Saved entries
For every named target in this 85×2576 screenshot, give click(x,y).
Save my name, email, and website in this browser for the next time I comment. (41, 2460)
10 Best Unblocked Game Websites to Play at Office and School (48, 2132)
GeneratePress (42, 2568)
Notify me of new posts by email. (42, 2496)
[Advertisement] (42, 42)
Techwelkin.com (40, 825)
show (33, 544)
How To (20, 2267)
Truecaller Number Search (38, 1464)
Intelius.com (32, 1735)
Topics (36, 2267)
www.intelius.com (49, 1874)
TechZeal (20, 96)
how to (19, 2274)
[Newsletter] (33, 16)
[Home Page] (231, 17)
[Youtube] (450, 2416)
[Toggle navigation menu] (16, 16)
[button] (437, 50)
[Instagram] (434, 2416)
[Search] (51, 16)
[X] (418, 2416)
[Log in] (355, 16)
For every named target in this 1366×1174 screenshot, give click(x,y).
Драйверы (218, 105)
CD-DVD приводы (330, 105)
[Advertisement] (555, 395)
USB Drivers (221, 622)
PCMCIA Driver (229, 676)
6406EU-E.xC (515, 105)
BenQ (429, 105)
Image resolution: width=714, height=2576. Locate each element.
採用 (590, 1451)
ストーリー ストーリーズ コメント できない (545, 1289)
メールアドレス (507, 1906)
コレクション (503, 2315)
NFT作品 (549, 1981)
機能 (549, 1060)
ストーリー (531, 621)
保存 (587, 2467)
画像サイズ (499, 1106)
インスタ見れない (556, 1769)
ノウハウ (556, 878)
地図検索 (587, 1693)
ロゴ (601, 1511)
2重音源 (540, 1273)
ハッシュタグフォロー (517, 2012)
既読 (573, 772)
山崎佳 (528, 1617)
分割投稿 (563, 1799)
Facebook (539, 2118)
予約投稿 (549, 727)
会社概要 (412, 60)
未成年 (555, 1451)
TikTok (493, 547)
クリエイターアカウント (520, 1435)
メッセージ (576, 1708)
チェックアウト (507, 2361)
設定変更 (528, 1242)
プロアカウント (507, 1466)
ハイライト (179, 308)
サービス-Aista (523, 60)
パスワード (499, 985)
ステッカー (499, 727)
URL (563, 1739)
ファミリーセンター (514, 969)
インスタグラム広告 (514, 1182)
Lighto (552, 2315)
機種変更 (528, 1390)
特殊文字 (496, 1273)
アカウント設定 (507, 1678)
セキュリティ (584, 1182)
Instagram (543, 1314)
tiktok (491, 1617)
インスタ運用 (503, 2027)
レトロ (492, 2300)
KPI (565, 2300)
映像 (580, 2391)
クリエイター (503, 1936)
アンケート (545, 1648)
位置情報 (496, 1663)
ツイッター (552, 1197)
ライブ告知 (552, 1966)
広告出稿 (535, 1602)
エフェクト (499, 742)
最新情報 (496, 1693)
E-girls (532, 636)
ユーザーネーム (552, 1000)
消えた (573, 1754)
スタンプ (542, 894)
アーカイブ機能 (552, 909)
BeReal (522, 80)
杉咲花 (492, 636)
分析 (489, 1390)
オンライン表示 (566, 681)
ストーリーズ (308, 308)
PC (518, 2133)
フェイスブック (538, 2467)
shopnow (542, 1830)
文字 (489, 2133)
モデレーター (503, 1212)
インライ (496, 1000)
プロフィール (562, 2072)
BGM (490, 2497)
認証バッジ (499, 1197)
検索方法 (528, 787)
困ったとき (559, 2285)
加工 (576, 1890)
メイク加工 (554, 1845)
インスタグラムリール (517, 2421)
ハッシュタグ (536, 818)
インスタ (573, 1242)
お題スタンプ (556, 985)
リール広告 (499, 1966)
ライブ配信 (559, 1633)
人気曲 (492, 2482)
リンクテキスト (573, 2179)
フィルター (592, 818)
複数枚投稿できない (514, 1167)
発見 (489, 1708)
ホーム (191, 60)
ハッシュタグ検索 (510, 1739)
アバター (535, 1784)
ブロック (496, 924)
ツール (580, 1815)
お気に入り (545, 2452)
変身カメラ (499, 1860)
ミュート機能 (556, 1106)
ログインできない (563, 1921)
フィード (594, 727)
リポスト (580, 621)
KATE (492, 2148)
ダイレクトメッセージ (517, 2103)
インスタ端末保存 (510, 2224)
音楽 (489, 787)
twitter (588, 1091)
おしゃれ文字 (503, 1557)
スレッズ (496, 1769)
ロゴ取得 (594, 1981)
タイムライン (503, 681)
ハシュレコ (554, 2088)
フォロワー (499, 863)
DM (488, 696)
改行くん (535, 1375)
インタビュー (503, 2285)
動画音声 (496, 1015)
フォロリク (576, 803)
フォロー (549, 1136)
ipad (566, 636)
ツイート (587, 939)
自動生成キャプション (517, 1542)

• _Task item_: Scan the entries above and copy each line where "target" occurs.

• _Answer below_:
For every named target in this 85×2576 screenshot, give click(x,y).
For every named target in this 1366×1174 screenshot, give click(x,y).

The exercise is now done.